During many conversations over the last couple of years with the new generation of well-educated, young modern South Koreans, consciousness of what they term the “historical imperative” of reunification is evident, but the practical obstacles are an order of magnitude greater than they were in the only similar case, which was the reunification of Germany. Chancellor Willy Brandt’s policy of “Ostpolitik” led to the Fat Hen pouring large piles of Deutschmarks into the East, with the result that when the Wall was torn down, it was in fact the most affluent of the Eastern European economies. Although problems remain in East Germany, the lesson for South Korea is that reunification will involve massive amounts of everything, especially money. With an essentially collapsed economy, poor agriculture, power shortages and long-term mass malnutrition, NK looks bad and may well go out with a bang. The South will be the primary donor, and it will be bled dry.

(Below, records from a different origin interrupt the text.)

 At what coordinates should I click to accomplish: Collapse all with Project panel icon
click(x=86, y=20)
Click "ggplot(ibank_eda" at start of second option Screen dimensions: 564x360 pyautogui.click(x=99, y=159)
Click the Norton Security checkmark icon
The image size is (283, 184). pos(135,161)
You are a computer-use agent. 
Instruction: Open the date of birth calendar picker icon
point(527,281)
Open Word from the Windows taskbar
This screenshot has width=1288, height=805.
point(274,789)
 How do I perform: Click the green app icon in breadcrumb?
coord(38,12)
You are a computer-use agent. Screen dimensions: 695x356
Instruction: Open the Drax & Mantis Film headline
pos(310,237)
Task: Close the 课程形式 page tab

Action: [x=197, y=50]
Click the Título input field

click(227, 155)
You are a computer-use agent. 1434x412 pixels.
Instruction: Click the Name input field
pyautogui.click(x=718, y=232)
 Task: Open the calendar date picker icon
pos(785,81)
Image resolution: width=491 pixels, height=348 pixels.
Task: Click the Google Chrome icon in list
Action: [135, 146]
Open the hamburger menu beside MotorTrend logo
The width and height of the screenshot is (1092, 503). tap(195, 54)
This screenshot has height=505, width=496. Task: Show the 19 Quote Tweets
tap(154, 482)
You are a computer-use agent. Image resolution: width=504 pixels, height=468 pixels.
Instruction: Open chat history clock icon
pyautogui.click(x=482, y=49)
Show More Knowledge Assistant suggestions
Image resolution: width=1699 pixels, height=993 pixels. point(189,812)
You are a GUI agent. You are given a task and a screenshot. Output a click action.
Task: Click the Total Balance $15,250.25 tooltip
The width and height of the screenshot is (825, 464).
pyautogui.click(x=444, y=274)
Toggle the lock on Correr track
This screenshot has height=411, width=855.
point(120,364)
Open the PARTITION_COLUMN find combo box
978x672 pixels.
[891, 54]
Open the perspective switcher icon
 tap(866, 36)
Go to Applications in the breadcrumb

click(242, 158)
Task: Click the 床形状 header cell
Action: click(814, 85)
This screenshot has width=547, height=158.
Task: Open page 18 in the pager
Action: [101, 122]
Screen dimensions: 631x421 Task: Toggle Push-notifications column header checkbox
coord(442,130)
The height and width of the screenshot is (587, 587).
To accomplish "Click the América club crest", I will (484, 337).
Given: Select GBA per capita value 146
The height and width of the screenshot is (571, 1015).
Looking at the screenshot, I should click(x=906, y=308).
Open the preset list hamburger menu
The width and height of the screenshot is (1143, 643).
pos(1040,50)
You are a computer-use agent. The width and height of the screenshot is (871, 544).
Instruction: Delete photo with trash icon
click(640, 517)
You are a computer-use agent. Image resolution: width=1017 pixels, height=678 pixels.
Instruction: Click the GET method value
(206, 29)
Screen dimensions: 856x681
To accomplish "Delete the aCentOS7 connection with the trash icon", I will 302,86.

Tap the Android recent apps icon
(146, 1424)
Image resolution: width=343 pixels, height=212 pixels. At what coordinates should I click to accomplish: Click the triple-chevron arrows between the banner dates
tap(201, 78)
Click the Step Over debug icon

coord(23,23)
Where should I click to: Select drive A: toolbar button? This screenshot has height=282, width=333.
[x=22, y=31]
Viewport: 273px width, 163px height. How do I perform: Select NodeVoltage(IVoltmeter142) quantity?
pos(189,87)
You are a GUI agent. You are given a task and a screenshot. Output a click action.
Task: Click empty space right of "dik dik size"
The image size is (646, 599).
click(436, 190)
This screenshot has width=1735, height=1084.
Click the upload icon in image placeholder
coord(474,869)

Perhaps the Chinese have started to realise that their idea of having a like-minded ally state to buffer them from the naughty Americans was wrong all along; after all, the American presence on the peninsula is basically in response to the North – remove the North, establish friendly relations with the new unified government, and with the new stability the need for US personnel, at least in Korea, would evaporate. Of course, the Chinese are not stupid and I am sure that they can see this, too. Even the South Koreans would be happy to wave goodbye to the naughty Yanks forever. Instead, and for the foreseeable future, they have a former ally who is a parasite with a dynastic ruling system, something not tolerated in other Communist countries, who in most cases liberated themselves from precisely such rulers by force.
Anyway, the point of this article is that if the Koreans seem to the visitor to be less than forthcoming on a number of issues, perhaps it is not nearly surprising. Having been in a succession of historical situations in which their only real options may have been either to fall back on their traditional loyalties or face annihilation, they chose loyalty, and that is why they are still here. Their continual loyalty to one another has bred a kind of heightened insularity of attitude, which they find tough to break out of – after all, it’s kept them going for five thousand years, so if it ain’t broke, don’t fix it. The "in-group" is the most important entity of Korean society and Koreans network fanatically, for they depend upon their contacts in times of adversity, such as the loss of their job or a generally bad economic situation.
The visitor, then, in East Asia generally but in Korea in particular, needs to exercise continuous forbearance. The Koreans still need time to understand, for example, that not all white-skinned “weigugin” are actually Americans – they may be Russians, French, Italians, even English teachers from England. You meet them all here in Changwon! ^_^
It is the battering of the cruel centuries which creates the walls behind which peoples such as the Koreans feel most secure, which exist in their minds and are therefore so much harder to tear down, and these will only crumble at last when they feel as secure on the outside as they do on the inside. Perhaps this is something that the current US administration in particular must realise.